EXERCISE DIRECTIONS: Instruction for the data below: set down exactly the lines from the line with "Given: Click the orange Wire W logo" to the line with "1004x446 pixels.", inclusive, and no others.

AVAILABLE DATA:
- - - - - - -

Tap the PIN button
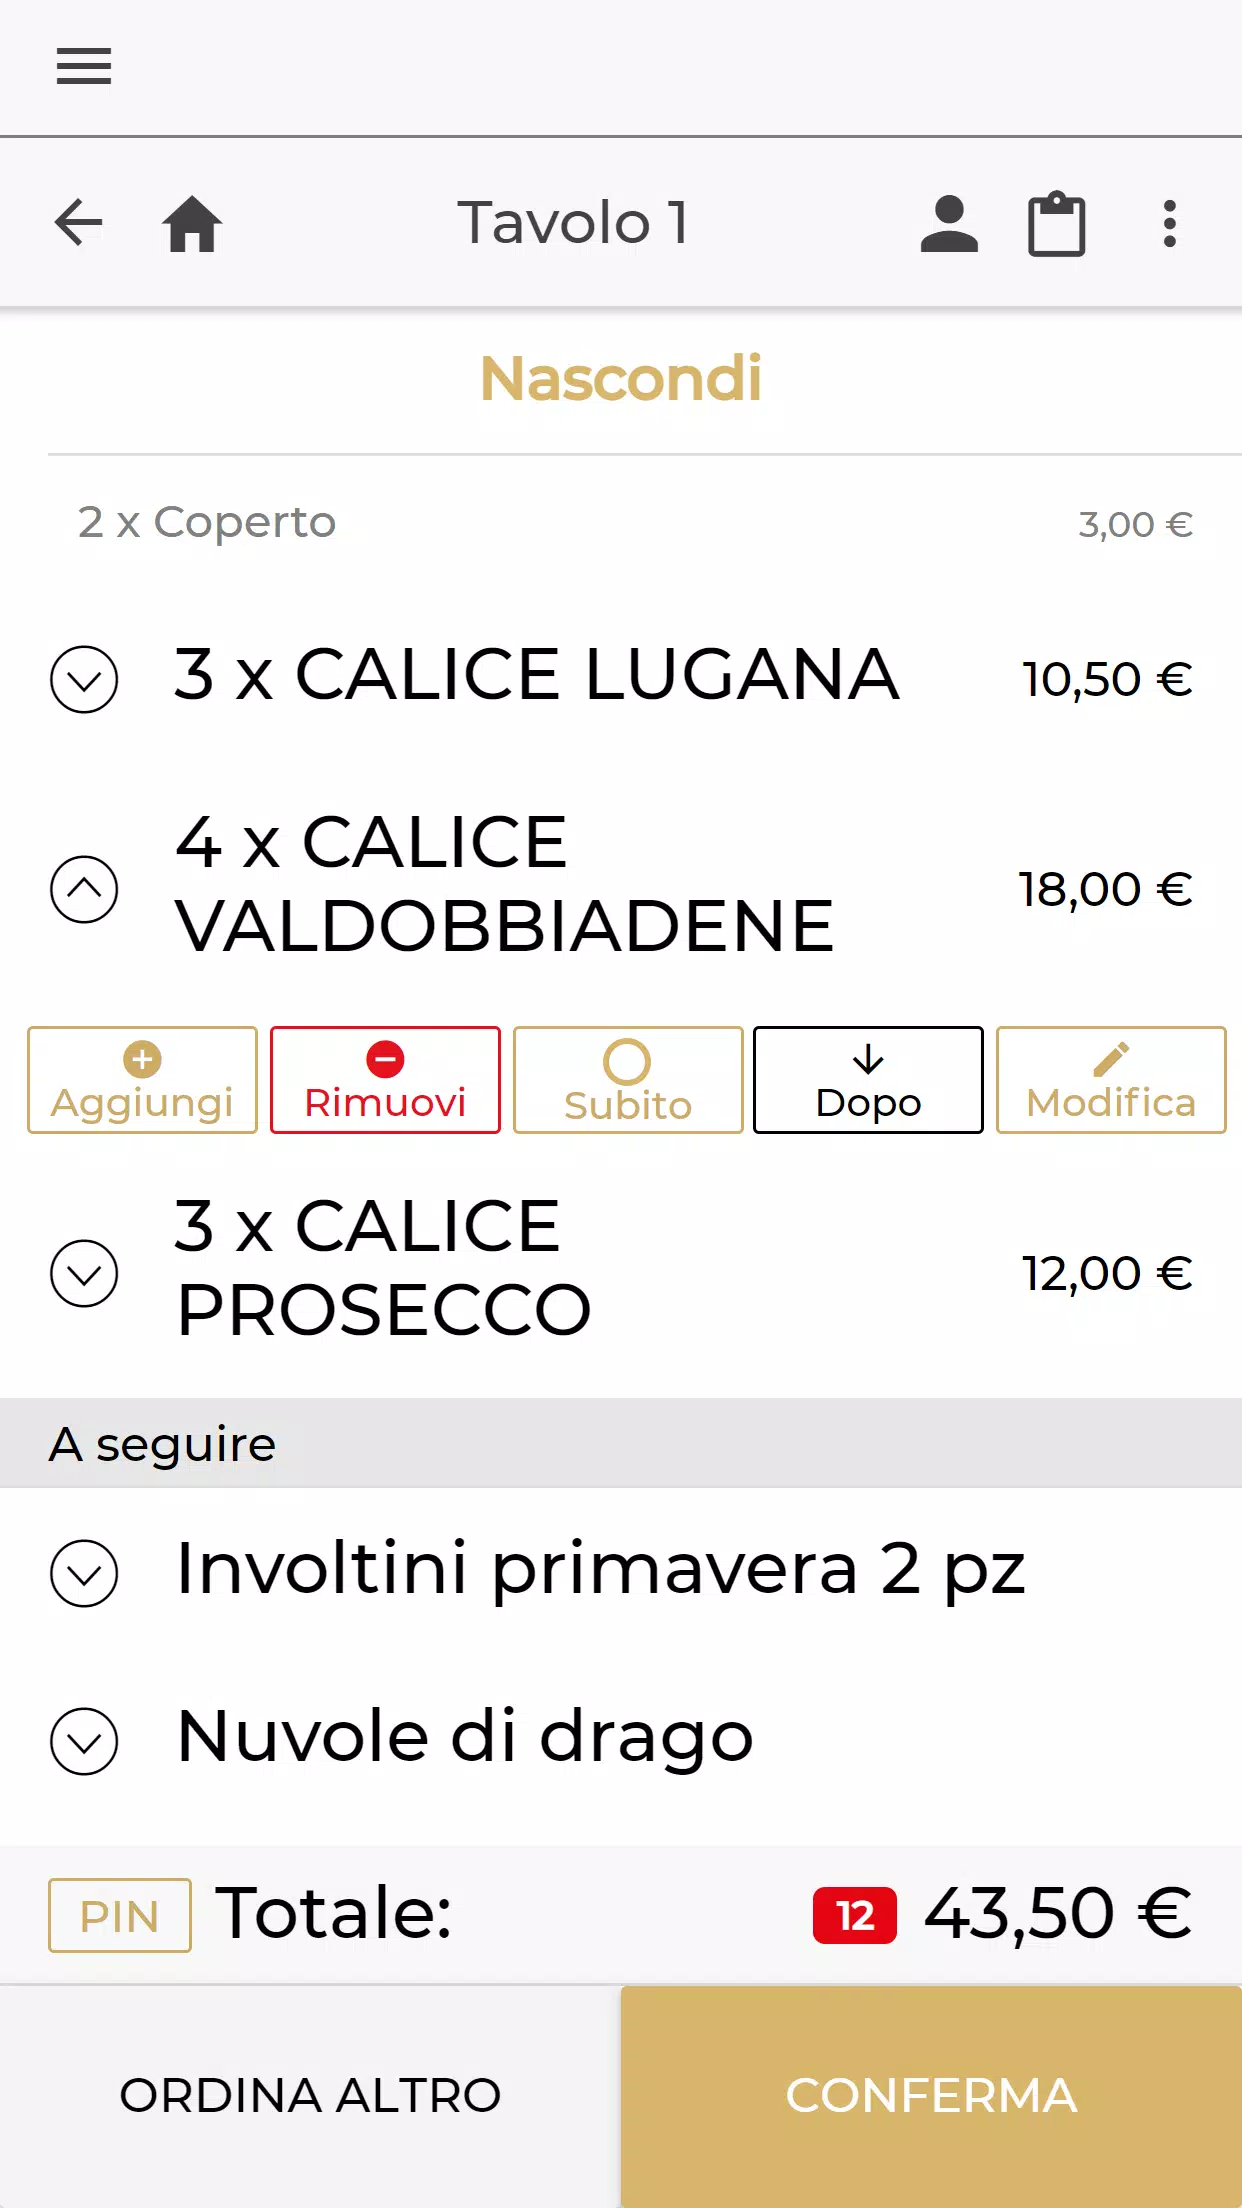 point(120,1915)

- - - - - - -

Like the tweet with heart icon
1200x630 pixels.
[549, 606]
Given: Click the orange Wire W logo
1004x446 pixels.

- - - - - - -

TASK RESPONSE:
Given: Click the orange Wire W logo
1004x446 pixels.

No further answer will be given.